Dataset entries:
- - - -

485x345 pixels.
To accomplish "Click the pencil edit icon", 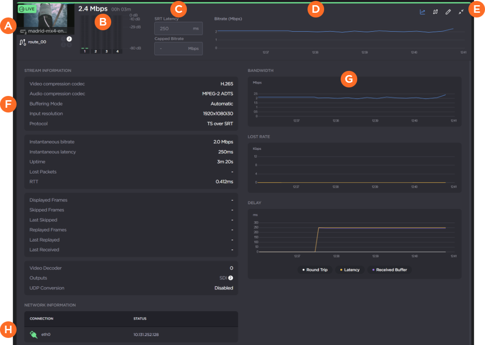I will [x=448, y=12].
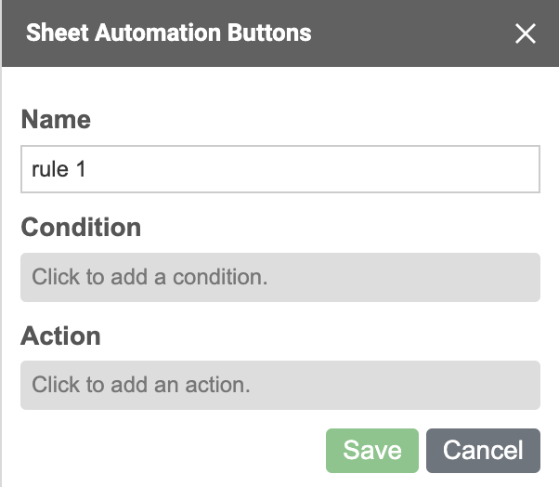Image resolution: width=559 pixels, height=487 pixels.
Task: Cancel the rule editing dialog
Action: (483, 450)
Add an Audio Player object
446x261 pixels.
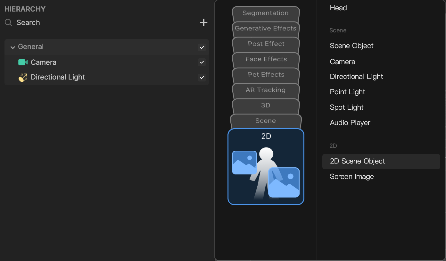coord(350,123)
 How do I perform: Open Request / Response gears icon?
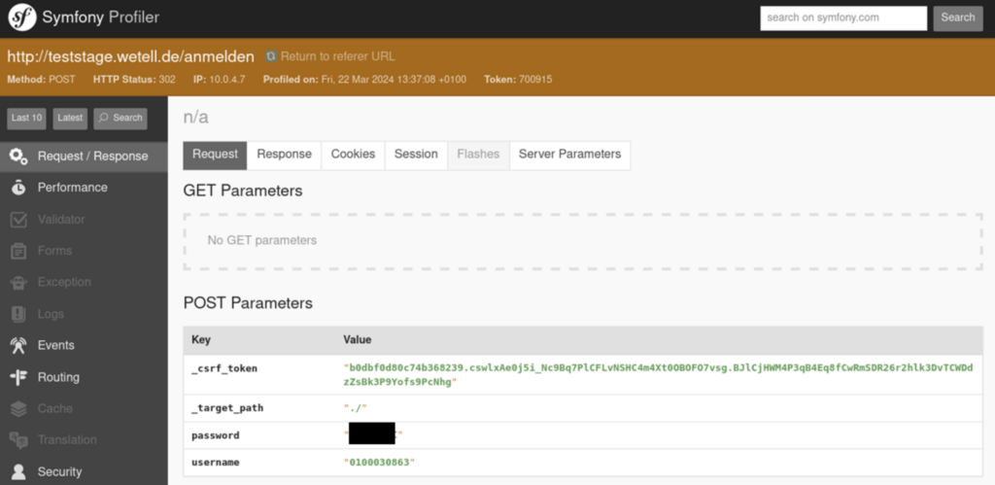(18, 156)
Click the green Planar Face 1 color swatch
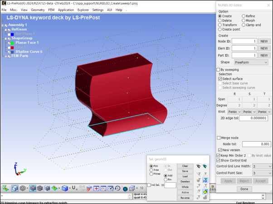Image resolution: width=273 pixels, height=204 pixels. (12, 43)
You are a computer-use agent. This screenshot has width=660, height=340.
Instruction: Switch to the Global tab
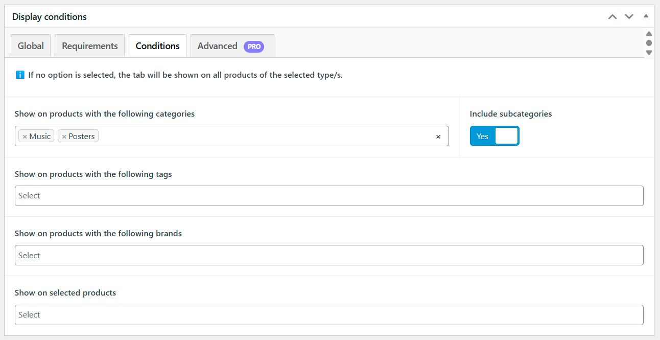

- - - -

■ **WHAT YOU WILL DO**
From the line containing "You are a computer-use" down to the end of the data above, reproduce each line exactly; no pictures.

■ **SOLUTION FOR THIS TASK**
You are a computer-use agent. This screenshot has width=660, height=340.
Instruction: Switch to the Global tab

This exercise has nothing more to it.